▶ **Exercise description**
Nothing in the entries should change; repeat them exactly.

BEGIN Supplied entries

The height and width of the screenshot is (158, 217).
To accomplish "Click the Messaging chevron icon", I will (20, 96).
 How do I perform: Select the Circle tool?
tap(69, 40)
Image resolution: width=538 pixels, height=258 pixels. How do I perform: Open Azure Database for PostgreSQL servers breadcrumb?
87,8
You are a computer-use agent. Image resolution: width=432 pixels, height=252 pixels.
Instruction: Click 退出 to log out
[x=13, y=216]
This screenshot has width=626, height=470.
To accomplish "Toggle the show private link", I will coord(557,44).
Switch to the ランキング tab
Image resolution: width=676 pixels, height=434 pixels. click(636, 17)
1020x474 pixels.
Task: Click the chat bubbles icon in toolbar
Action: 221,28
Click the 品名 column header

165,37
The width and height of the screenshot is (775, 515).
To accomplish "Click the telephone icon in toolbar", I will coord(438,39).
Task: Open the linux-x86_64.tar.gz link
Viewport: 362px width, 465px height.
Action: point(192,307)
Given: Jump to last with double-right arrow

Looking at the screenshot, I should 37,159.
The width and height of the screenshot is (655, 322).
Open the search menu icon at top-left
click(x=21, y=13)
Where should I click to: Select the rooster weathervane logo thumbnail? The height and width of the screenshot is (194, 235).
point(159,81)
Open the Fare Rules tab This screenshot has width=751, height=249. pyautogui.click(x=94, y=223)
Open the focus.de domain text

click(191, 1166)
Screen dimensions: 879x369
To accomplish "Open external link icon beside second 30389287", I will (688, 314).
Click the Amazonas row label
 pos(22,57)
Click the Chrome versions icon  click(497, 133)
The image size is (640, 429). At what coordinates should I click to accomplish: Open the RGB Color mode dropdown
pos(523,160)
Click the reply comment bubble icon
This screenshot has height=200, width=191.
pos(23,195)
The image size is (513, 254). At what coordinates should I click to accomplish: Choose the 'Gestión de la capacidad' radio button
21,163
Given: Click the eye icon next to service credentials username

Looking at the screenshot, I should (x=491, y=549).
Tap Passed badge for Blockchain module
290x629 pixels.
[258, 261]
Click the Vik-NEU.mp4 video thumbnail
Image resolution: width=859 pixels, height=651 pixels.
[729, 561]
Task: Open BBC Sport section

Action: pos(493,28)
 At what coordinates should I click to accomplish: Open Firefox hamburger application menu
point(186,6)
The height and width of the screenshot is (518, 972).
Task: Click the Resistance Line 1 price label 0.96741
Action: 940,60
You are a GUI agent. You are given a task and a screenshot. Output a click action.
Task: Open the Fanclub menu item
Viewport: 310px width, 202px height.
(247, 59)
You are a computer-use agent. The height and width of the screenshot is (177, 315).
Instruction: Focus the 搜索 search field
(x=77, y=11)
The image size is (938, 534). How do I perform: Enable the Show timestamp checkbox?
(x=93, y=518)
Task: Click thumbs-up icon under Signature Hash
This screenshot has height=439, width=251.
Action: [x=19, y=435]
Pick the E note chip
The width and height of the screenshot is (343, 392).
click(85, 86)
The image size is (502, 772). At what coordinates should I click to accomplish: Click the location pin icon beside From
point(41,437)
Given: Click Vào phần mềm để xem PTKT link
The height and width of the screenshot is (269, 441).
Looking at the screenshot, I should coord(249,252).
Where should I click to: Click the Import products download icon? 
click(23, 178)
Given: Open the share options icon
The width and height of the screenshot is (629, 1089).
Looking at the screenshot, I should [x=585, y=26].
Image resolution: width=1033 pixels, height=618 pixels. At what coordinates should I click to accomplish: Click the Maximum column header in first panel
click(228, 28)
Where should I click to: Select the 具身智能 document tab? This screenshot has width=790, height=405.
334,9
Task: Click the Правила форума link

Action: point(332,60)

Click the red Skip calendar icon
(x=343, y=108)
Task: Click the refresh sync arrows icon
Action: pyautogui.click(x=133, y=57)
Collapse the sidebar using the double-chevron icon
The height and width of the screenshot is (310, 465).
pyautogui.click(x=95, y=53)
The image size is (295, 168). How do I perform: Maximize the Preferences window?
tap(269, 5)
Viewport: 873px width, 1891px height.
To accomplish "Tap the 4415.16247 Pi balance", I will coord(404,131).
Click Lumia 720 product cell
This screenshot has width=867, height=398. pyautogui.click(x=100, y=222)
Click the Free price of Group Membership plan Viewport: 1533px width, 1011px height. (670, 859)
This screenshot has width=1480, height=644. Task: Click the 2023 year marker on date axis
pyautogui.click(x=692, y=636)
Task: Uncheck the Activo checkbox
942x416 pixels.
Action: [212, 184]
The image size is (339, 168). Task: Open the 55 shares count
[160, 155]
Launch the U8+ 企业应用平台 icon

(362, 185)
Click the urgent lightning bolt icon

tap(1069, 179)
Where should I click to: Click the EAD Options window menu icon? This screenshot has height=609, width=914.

END Supplied entries

▶ **Exercise output**
The height and width of the screenshot is (158, 217).
To accomplish "Click the Messaging chevron icon", I will (20, 96).
 How do I perform: Select the Circle tool?
tap(69, 40)
Image resolution: width=538 pixels, height=258 pixels. How do I perform: Open Azure Database for PostgreSQL servers breadcrumb?
87,8
You are a computer-use agent. Image resolution: width=432 pixels, height=252 pixels.
Instruction: Click 退出 to log out
[x=13, y=216]
This screenshot has width=626, height=470.
To accomplish "Toggle the show private link", I will coord(557,44).
Switch to the ランキング tab
Image resolution: width=676 pixels, height=434 pixels. click(636, 17)
1020x474 pixels.
Task: Click the chat bubbles icon in toolbar
Action: 221,28
Click the 品名 column header

165,37
The width and height of the screenshot is (775, 515).
To accomplish "Click the telephone icon in toolbar", I will coord(438,39).
Task: Open the linux-x86_64.tar.gz link
Viewport: 362px width, 465px height.
Action: point(192,307)
Given: Jump to last with double-right arrow

Looking at the screenshot, I should 37,159.
The width and height of the screenshot is (655, 322).
Open the search menu icon at top-left
click(x=21, y=13)
Where should I click to: Select the rooster weathervane logo thumbnail? The height and width of the screenshot is (194, 235).
point(159,81)
Open the Fare Rules tab This screenshot has width=751, height=249. pyautogui.click(x=94, y=223)
Open the focus.de domain text

click(191, 1166)
Screen dimensions: 879x369
To accomplish "Open external link icon beside second 30389287", I will (688, 314).
Click the Amazonas row label
 pos(22,57)
Click the Chrome versions icon  click(497, 133)
The image size is (640, 429). At what coordinates should I click to accomplish: Open the RGB Color mode dropdown
pos(523,160)
Click the reply comment bubble icon
This screenshot has height=200, width=191.
pos(23,195)
The image size is (513, 254). At what coordinates should I click to accomplish: Choose the 'Gestión de la capacidad' radio button
21,163
Given: Click the eye icon next to service credentials username

Looking at the screenshot, I should (x=491, y=549).
Tap Passed badge for Blockchain module
290x629 pixels.
[258, 261]
Click the Vik-NEU.mp4 video thumbnail
Image resolution: width=859 pixels, height=651 pixels.
[729, 561]
Task: Open BBC Sport section

Action: pos(493,28)
 At what coordinates should I click to accomplish: Open Firefox hamburger application menu
point(186,6)
The height and width of the screenshot is (518, 972).
Task: Click the Resistance Line 1 price label 0.96741
Action: 940,60
You are a GUI agent. You are given a task and a screenshot. Output a click action.
Task: Open the Fanclub menu item
Viewport: 310px width, 202px height.
(247, 59)
You are a computer-use agent. The height and width of the screenshot is (177, 315).
Instruction: Focus the 搜索 search field
(x=77, y=11)
The image size is (938, 534). How do I perform: Enable the Show timestamp checkbox?
(x=93, y=518)
Task: Click thumbs-up icon under Signature Hash
This screenshot has height=439, width=251.
Action: [x=19, y=435]
Pick the E note chip
The width and height of the screenshot is (343, 392).
click(85, 86)
The image size is (502, 772). At what coordinates should I click to accomplish: Click the location pin icon beside From
point(41,437)
Given: Click Vào phần mềm để xem PTKT link
The height and width of the screenshot is (269, 441).
Looking at the screenshot, I should coord(249,252).
Where should I click to: Click the Import products download icon? 
click(23, 178)
Given: Open the share options icon
The width and height of the screenshot is (629, 1089).
Looking at the screenshot, I should [x=585, y=26].
Image resolution: width=1033 pixels, height=618 pixels. At what coordinates should I click to accomplish: Click the Maximum column header in first panel
click(228, 28)
Where should I click to: Select the 具身智能 document tab? This screenshot has width=790, height=405.
334,9
Task: Click the Правила форума link

Action: point(332,60)

Click the red Skip calendar icon
(x=343, y=108)
Task: Click the refresh sync arrows icon
Action: pyautogui.click(x=133, y=57)
Collapse the sidebar using the double-chevron icon
The height and width of the screenshot is (310, 465).
pyautogui.click(x=95, y=53)
The image size is (295, 168). How do I perform: Maximize the Preferences window?
tap(269, 5)
Viewport: 873px width, 1891px height.
To accomplish "Tap the 4415.16247 Pi balance", I will coord(404,131).
Click Lumia 720 product cell
This screenshot has width=867, height=398. pyautogui.click(x=100, y=222)
Click the Free price of Group Membership plan Viewport: 1533px width, 1011px height. (670, 859)
This screenshot has width=1480, height=644. Task: Click the 2023 year marker on date axis
pyautogui.click(x=692, y=636)
Task: Uncheck the Activo checkbox
942x416 pixels.
Action: [212, 184]
The image size is (339, 168). Task: Open the 55 shares count
[160, 155]
Launch the U8+ 企业应用平台 icon

(362, 185)
Click the urgent lightning bolt icon

tap(1069, 179)
Where should I click to: Click the EAD Options window menu icon? This screenshot has height=609, width=914.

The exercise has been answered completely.